8Pour Emile Boutroux, "l'une des préoccupations essentielles de MM. Huguenot et Loth est certainement de diriger le vote des citoyens2" ; il étale son constat en empruntant cette phrase à A. Loth : " Il fallait d'abord mettre l'écolier au courant de l'organisation politique administrative de la France, de manière surtout à lui faire comprendre l'importance du vote et d'un bon gouvernement10". Notons cependant que, sortie de son contexte, cette phrase aurait très bien pu être empruntée à P. Bert. L'abbé Huguenot s'élève contre les dépenses inutiles et s’en prend à l'école publique : "Si l'on votait des dépenses inutiles, un palais, par exemple, pour une institutrice laïque, quand il y a des religieuses dont tout le monde est satisfait, seriez-vous content"11 ? Et, bien sûr, pour ces auteurs, la France fraternelle et charitable est celle d'avant 1789. Comme nous le voyons, les luttes où se mêlent le nom de Dieu et l'intérêt religieux ne visent ni le salut des âmes, ni le salut de la France. Placées sur le terrain politique, leur objet est le pouvoir, l'empire.
Le point de vue pédagogique
9L'analyse révèle trois types de méthodes d'enseignement, poursuivant chacune un objet propre. Du reste, toutes les méthodes sont misent à la portée des enfants.
10La méthode d'intuition promène et entraîne leur esprit dans un monde réel ou imaginaire et leur fait sentir les vertus civiques. La méthode d'induction éveille le sentiment et sème le ferment patriotique et civique dans les jeunes consciences. Toutes deux visent l'éducation du sujet. P. Laloi est le seul à associer le dogmatisme à l'intuition, dans une présentation originale. Les éléments de sa méthode didactique, placés dans la partie supérieure des pages, instruisent et nourrissent un cerveau qui s'éduque ensuite par des lectures appropriées, situées en bas de page.

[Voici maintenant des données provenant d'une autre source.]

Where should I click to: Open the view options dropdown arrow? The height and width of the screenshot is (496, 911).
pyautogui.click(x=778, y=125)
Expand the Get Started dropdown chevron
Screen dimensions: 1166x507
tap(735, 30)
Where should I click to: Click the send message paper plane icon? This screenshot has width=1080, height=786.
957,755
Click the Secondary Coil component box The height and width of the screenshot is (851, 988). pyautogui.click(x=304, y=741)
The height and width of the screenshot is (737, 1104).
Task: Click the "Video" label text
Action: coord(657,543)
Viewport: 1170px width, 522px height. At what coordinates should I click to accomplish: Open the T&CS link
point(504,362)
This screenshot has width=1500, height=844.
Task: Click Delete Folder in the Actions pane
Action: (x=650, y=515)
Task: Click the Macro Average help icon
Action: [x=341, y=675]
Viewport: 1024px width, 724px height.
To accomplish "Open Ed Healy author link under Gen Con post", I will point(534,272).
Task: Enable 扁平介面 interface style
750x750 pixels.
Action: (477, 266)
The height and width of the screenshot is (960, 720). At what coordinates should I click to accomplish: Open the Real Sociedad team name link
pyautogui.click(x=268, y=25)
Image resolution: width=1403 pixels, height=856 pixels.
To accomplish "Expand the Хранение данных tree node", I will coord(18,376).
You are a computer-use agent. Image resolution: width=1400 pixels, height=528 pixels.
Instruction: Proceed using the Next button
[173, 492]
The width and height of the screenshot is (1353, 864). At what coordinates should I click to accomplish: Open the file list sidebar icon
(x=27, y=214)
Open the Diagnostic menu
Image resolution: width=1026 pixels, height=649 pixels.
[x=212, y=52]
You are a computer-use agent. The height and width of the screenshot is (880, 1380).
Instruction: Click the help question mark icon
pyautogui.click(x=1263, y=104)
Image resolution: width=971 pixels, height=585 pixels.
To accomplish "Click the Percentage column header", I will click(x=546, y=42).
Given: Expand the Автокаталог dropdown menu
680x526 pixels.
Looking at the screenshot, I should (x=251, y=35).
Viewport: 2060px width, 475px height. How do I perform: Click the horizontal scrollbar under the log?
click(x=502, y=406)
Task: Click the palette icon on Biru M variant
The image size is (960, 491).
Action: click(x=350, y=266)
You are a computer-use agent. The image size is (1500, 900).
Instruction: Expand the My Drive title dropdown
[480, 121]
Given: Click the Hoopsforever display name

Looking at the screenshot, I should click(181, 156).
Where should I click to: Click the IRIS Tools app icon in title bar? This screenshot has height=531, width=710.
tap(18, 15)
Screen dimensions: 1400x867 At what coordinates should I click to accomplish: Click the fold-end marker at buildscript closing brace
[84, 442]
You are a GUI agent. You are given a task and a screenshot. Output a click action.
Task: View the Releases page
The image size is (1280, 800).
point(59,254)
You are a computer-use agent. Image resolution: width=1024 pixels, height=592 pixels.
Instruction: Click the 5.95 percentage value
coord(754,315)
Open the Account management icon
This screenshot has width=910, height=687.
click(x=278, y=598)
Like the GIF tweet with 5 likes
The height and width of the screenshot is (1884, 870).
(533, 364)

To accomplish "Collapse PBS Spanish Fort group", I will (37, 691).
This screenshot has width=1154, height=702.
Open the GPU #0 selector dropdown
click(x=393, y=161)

11Très nettement, les auteurs ont pris parti pour un enseignement du sujet, chez qui non seulement on développe mais surtout on suscite des facultés propres à faire naître ensuite sentiment patriotique et conduite civique, dénominateur commun et unificateur de l'époque. Ce choix oriente tout naturellement vers une méthode vivante, à base de lectures ou de dialogues. Ici, Emile Boutroux s'étonne que les auteurs aient réuni dans un même manuel un enseignement moral, qui vise une éducation par une méthode expositive : "Nous nous expliquons mal que plusieurs de nos auteurs aient rapproché, souvent même fondu, l'enseignement moral et l’enseignement civique. Le premier rentre plus que tout autre dans l'éducation : le second avait été, par le plan d'études lui-même (Plan d'études des écoles primaires publiques : division de l'enseignement), rattaché à l'histoire et à la géographie". Il souhaite donc des ouvrages d'enseignement qui soient partagés en deux catégories :
- des ouvrages d'éducation, selon la méthode intuitive,
- des ouvrages d'instruction, selon la méthode démonstrative.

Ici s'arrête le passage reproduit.